Background: In humans, beta(2)-adrenergic receptors (beta(2)ARs) influence airway tone. There are known functional polymorphisms of the beta(2)AR, such as substitution of glycine for arginine at codon 16. We sought to determine if this variation in genotype differentially influences airway function during exercise.

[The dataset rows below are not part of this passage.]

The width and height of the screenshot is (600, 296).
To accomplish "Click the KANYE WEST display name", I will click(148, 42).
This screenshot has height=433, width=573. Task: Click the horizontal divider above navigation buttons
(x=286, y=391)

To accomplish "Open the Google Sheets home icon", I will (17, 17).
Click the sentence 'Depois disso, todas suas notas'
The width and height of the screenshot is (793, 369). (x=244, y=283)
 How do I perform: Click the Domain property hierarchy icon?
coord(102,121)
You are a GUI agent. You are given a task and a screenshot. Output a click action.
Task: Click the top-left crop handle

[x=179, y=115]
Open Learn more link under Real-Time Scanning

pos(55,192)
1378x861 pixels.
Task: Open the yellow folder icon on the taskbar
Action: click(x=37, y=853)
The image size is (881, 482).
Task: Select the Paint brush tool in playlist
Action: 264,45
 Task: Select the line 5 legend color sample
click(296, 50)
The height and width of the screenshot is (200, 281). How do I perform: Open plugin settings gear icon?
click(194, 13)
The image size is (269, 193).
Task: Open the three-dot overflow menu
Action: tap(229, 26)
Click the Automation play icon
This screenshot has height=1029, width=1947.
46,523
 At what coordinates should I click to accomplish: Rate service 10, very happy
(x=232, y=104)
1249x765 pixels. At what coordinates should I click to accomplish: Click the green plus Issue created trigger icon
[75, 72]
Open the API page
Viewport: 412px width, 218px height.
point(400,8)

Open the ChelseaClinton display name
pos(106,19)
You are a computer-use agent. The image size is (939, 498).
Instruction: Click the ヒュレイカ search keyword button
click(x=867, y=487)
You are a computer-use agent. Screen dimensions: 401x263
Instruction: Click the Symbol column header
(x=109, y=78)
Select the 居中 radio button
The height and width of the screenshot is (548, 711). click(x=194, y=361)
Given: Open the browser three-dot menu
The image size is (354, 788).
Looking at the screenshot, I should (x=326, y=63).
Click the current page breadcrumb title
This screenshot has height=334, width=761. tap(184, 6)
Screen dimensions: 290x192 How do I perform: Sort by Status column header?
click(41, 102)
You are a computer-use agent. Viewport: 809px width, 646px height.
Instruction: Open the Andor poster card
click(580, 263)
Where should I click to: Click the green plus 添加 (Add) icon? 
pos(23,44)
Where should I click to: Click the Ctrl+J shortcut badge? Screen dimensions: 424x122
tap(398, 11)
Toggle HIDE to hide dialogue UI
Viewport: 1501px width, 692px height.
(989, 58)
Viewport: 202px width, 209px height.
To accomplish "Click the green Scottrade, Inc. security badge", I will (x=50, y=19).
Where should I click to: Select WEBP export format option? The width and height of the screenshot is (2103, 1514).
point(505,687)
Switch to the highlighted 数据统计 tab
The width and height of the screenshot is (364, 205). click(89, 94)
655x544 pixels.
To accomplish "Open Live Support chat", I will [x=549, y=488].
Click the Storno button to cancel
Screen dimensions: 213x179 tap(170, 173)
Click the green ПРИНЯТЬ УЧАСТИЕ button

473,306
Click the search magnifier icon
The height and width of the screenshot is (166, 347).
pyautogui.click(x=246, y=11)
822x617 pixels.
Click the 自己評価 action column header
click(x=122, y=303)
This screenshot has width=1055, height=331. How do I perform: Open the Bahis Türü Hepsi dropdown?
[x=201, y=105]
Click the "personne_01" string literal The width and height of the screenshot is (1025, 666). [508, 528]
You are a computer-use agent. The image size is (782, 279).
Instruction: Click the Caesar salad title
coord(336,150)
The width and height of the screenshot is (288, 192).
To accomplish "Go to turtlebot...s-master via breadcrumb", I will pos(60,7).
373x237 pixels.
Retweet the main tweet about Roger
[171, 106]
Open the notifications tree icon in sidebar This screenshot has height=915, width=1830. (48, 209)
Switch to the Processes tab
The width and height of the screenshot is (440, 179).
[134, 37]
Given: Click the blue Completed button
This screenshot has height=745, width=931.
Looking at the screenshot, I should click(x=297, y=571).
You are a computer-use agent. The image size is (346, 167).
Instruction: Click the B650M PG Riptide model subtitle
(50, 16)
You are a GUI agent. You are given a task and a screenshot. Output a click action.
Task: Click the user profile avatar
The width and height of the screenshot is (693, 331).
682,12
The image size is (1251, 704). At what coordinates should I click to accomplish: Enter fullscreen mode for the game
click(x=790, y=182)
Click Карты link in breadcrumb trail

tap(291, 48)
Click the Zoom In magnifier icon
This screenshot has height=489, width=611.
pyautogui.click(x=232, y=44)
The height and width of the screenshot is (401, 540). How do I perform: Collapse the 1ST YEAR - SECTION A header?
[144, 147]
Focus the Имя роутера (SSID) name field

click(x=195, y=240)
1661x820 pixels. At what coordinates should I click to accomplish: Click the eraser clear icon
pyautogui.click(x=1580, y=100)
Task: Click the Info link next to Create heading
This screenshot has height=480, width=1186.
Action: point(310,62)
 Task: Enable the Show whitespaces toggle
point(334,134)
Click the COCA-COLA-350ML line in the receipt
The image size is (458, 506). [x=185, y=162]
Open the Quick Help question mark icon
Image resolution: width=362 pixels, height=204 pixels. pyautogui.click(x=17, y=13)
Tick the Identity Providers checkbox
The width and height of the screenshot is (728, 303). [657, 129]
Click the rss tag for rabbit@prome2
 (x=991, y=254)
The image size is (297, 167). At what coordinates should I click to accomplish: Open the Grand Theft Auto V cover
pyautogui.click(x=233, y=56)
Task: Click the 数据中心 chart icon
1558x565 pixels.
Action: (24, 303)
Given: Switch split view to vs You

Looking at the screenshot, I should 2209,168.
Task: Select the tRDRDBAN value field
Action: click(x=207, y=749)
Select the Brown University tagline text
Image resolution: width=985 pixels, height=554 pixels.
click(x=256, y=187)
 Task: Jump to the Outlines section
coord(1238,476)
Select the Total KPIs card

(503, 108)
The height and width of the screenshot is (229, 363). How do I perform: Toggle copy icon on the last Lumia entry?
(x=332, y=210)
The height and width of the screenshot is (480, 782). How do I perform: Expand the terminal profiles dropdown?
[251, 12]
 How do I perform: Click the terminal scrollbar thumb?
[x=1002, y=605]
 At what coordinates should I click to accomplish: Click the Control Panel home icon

Methods: Healthy subjects without asthma who were either homozygous for Arg16 (n = 16; mean age, 29 +/- 2 years [+/- SD]; mean maximum oxygen uptake [Vo(2)], 32 +/- 2 mL/kg/min) or the Gly16 allele (n = 26; mean age, 30 +/- 1 years; mean maximum Vo(2), 33 +/- 1 mL/kg/min) participated in the study. Baseline testing included spirometry and maximal symptom-limited exercise. On a separate day, an arterial cannula was placed to measure catecholamine levels. Subjects then performed exercise at two work levels (40% and 75% of peak work) for 9 min each and performed spirometry at 3-min intervals for assessment of airway function.
Results: There were no statistically significant differences between groups in maximum Vo(2) or baseline spirometry (p > 0.05). With both light and heavy exercise, the groups had similar increases in the forced expiratory flow at 50% of vital capacity (FEF(50)). FEF(50) increased by 14 +/- 4% and 15 +/- 3% in arginine and glycine groups, respectively, by end exercise (p > 0.05). During recovery (5 min and 10 min after), the Gly16 homozygotes demonstrated persistent bronchodilation (10 min after FEF(50) = + 7 +/- 2% over pre-exercise) while the Arg16 subjects had a rapid return to baseline (10 min after FEF(50) = - 3 +/- 3%, p = 0.007 between groups). No differences were observed in the catecholamine responses between genotypes, although the increase in epinephrine in the arginine group tended to be higher (p = 0.07).
Conclusions: These data suggest that the Arg16Gly polymorphism of the beta(2)AR does not influence airway function during short-duration low- and high-intensity exercise. However, during recovery, the Arg16 genotype is associated with a reduced bronchodilation, possibly due to increased catecholamine desensitization.